Between the line containing "Click the Refunded column header" and the line containing "Given: Click the Submit button" lies a run of lines; give that run again exactly, with both of those lines, and nothing else from the entries below.

(Task inputs Opens)

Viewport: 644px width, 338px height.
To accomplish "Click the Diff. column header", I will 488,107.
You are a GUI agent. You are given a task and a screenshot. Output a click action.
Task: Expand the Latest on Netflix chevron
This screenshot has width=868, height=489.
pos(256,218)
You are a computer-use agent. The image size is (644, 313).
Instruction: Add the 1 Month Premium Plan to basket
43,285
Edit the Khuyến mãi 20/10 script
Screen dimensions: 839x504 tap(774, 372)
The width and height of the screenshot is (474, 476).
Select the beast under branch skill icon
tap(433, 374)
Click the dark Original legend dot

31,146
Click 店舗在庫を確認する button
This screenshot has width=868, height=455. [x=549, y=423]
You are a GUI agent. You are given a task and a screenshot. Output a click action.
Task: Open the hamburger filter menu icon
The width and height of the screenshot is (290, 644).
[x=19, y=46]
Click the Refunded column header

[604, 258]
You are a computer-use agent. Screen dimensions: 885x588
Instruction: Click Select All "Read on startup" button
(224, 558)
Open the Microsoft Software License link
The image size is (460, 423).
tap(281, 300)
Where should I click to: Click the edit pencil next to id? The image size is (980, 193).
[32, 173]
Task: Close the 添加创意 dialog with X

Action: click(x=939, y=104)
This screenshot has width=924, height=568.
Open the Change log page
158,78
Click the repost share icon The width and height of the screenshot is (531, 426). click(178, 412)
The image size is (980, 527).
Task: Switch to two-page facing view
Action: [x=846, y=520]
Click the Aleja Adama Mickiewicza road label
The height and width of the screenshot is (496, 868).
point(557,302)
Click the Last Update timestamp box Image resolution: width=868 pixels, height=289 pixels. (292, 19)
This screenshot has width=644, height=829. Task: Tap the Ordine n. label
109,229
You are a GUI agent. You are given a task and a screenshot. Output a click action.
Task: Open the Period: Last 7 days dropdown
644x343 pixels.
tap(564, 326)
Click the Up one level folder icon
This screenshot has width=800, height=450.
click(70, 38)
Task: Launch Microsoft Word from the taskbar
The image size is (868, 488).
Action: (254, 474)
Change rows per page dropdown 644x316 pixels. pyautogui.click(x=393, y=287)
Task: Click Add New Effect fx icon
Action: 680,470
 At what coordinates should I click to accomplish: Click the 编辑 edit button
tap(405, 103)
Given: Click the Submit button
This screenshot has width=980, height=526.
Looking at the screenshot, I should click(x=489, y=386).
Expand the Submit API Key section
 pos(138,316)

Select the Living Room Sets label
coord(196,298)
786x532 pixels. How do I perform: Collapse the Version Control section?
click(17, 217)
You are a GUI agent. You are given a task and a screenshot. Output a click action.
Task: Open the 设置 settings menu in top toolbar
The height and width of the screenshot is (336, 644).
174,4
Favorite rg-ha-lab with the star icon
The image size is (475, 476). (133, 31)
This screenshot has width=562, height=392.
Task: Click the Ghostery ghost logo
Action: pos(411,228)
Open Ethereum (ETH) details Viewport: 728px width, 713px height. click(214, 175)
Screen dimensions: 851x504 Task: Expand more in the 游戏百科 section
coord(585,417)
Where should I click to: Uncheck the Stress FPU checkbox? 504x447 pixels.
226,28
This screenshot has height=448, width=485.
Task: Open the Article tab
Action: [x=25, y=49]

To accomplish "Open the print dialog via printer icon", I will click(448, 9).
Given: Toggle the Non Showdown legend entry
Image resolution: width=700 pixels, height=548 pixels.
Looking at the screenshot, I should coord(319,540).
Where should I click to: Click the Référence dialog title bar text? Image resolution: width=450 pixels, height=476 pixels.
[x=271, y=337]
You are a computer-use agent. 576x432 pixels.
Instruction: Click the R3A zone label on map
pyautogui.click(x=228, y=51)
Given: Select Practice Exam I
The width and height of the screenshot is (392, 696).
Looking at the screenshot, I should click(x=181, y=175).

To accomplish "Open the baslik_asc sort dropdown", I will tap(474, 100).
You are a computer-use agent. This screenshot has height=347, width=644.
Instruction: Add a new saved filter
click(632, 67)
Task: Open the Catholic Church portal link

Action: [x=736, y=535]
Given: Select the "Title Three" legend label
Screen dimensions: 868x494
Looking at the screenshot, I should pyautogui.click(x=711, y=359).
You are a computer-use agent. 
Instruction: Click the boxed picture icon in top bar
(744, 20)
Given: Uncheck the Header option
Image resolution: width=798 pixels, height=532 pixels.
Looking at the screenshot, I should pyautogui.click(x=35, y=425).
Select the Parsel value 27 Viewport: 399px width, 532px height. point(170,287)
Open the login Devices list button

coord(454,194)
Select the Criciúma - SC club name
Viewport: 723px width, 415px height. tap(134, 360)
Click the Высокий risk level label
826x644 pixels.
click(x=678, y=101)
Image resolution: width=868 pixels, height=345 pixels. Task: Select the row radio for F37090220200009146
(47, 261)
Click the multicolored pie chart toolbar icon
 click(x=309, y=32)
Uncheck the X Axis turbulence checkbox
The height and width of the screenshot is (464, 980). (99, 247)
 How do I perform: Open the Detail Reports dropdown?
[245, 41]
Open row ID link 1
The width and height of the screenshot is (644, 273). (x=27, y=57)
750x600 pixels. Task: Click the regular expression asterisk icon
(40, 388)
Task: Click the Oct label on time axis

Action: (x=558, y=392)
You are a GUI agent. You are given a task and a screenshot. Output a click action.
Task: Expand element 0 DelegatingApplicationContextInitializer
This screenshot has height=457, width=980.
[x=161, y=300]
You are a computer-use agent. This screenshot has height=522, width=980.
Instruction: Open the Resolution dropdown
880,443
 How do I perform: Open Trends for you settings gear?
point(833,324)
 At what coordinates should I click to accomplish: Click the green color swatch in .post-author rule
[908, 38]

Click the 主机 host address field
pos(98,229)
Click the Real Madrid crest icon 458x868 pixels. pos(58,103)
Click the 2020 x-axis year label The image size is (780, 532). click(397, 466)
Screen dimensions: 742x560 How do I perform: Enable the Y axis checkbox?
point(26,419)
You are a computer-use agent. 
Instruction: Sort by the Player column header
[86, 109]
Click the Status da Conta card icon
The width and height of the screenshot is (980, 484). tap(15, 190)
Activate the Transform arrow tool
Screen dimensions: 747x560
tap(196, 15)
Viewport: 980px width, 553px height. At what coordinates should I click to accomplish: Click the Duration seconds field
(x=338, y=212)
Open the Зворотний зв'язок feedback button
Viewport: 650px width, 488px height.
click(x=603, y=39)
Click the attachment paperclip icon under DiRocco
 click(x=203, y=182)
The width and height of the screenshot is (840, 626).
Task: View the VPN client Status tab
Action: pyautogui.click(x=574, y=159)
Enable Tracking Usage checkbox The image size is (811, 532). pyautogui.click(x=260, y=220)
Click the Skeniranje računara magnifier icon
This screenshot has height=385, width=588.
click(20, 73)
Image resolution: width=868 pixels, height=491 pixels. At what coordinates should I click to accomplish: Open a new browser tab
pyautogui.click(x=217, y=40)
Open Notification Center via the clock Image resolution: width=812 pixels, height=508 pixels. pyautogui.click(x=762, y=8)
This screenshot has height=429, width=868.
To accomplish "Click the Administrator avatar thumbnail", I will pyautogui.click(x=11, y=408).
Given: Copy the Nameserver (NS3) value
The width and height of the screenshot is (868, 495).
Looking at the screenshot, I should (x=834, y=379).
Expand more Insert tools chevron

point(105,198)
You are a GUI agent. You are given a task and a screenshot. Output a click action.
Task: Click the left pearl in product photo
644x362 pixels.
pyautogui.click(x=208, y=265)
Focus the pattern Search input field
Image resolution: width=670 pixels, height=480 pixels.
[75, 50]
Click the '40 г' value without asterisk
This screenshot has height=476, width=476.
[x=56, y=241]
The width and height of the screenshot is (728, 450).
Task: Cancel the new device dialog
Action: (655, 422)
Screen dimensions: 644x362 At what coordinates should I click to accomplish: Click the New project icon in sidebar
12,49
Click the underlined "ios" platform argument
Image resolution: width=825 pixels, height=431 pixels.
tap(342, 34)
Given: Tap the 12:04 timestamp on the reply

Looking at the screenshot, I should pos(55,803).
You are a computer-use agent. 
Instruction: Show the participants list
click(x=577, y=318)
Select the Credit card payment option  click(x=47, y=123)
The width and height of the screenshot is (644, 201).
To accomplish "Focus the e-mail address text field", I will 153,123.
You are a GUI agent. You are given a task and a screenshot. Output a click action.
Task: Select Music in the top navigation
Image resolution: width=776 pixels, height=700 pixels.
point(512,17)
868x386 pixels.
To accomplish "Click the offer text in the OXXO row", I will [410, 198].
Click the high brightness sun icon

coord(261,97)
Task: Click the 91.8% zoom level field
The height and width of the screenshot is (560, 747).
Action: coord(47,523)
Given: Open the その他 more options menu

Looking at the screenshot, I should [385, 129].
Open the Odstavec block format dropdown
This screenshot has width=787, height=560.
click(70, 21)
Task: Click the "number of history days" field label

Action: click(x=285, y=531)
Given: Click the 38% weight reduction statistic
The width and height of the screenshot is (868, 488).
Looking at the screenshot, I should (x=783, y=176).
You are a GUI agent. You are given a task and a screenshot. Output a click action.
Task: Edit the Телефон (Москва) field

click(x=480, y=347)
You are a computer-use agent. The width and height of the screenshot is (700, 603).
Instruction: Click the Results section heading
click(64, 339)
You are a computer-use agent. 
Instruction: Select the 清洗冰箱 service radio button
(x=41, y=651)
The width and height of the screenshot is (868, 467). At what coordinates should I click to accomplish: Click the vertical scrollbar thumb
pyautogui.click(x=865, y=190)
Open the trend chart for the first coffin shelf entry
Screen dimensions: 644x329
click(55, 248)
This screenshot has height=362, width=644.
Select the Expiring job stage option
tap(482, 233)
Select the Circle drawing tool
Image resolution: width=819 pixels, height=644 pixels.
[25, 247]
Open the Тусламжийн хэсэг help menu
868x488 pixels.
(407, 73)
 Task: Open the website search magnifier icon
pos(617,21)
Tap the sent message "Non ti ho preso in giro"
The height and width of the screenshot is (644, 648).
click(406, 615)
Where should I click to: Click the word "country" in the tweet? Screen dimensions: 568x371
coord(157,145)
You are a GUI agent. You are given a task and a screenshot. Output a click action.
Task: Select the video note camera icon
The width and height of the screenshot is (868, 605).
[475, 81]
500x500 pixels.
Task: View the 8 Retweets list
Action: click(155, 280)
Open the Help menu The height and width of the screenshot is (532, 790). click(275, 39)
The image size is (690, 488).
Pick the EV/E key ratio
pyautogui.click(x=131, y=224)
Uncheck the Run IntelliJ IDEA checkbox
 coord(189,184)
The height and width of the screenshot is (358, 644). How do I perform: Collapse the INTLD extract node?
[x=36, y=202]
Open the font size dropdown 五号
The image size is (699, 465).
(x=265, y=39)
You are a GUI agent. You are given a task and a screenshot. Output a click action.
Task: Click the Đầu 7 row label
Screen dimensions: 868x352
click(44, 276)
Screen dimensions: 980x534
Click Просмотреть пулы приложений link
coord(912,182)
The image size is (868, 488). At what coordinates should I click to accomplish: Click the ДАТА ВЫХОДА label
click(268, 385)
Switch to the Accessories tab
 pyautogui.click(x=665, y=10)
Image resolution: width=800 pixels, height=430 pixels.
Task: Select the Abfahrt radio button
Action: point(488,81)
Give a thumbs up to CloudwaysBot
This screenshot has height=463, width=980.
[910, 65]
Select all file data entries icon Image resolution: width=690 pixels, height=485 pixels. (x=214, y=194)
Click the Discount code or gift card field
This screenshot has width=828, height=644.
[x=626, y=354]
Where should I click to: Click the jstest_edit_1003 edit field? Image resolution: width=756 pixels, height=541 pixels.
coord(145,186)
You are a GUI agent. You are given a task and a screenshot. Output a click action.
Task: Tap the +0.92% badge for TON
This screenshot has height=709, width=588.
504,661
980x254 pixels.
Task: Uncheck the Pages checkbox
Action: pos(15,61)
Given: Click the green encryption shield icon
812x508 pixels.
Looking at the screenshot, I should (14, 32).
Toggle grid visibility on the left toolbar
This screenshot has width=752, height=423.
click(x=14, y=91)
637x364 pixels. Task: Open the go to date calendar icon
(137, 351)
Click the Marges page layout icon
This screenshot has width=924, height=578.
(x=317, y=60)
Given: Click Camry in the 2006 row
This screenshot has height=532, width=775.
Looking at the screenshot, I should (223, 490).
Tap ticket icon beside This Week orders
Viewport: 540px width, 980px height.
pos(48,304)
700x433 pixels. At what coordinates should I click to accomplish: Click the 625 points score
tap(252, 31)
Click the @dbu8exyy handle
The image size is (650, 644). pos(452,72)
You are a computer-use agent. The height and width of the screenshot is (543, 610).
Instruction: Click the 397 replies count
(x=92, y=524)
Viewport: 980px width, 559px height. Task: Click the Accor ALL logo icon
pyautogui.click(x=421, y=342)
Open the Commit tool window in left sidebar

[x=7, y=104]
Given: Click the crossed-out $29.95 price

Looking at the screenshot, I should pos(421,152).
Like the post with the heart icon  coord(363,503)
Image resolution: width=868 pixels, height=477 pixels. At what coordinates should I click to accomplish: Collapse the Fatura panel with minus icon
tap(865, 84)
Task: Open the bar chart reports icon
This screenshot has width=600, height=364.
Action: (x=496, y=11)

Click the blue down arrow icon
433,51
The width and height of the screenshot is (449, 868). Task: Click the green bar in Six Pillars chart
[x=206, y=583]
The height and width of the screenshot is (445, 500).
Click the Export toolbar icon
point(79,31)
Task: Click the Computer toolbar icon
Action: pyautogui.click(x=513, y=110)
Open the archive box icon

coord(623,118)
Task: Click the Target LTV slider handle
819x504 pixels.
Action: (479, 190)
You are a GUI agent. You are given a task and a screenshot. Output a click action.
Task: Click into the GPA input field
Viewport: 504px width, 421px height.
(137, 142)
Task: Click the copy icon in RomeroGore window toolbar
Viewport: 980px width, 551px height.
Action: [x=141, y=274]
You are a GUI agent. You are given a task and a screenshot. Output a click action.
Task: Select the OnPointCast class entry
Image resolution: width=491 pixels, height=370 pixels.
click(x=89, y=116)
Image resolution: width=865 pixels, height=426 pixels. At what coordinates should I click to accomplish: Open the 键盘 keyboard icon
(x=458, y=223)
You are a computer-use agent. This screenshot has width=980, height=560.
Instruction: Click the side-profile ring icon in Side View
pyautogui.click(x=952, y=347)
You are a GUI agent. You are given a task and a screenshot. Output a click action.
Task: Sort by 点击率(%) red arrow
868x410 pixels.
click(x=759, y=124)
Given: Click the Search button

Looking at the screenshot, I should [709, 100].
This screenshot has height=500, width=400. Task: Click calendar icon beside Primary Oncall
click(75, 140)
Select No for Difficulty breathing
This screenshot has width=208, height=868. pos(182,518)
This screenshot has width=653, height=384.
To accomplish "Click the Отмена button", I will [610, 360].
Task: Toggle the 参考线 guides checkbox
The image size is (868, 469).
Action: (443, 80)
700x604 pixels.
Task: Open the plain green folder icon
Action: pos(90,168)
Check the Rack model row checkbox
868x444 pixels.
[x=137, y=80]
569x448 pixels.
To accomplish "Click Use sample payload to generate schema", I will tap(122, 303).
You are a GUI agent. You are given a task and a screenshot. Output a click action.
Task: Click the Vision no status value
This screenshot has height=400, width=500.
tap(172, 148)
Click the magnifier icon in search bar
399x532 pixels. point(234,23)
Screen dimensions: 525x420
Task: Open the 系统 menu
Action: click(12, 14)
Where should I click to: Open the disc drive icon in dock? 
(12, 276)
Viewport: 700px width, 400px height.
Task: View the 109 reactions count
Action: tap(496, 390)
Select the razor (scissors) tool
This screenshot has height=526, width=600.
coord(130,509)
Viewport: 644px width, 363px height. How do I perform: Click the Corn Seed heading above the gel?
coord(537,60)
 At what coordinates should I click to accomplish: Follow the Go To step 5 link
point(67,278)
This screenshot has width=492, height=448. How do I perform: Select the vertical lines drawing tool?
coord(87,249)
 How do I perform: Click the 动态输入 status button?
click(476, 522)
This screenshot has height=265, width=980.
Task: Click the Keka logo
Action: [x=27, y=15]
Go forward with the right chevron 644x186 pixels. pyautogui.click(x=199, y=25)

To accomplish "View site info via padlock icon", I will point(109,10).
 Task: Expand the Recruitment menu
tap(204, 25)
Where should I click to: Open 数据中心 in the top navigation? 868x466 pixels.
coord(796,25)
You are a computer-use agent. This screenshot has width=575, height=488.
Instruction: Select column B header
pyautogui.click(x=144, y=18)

(Task inputs Closes)

## Solution for this problem:
Click the Refunded column header

[604, 258]
You are a computer-use agent. Screen dimensions: 885x588
Instruction: Click Select All "Read on startup" button
(224, 558)
Open the Microsoft Software License link
The image size is (460, 423).
tap(281, 300)
Where should I click to: Click the edit pencil next to id? The image size is (980, 193).
[32, 173]
Task: Close the 添加创意 dialog with X

Action: click(x=939, y=104)
This screenshot has width=924, height=568.
Open the Change log page
158,78
Click the repost share icon The width and height of the screenshot is (531, 426). click(178, 412)
The image size is (980, 527).
Task: Switch to two-page facing view
Action: [x=846, y=520]
Click the Aleja Adama Mickiewicza road label
The height and width of the screenshot is (496, 868).
point(557,302)
Click the Last Update timestamp box Image resolution: width=868 pixels, height=289 pixels. (292, 19)
This screenshot has width=644, height=829. Task: Tap the Ordine n. label
109,229
You are a GUI agent. You are given a task and a screenshot. Output a click action.
Task: Open the Period: Last 7 days dropdown
644x343 pixels.
tap(564, 326)
Click the Up one level folder icon
This screenshot has width=800, height=450.
click(70, 38)
Task: Launch Microsoft Word from the taskbar
The image size is (868, 488).
Action: (254, 474)
Change rows per page dropdown 644x316 pixels. pyautogui.click(x=393, y=287)
Task: Click Add New Effect fx icon
Action: 680,470
 At what coordinates should I click to accomplish: Click the 编辑 edit button
tap(405, 103)
Given: Click the Submit button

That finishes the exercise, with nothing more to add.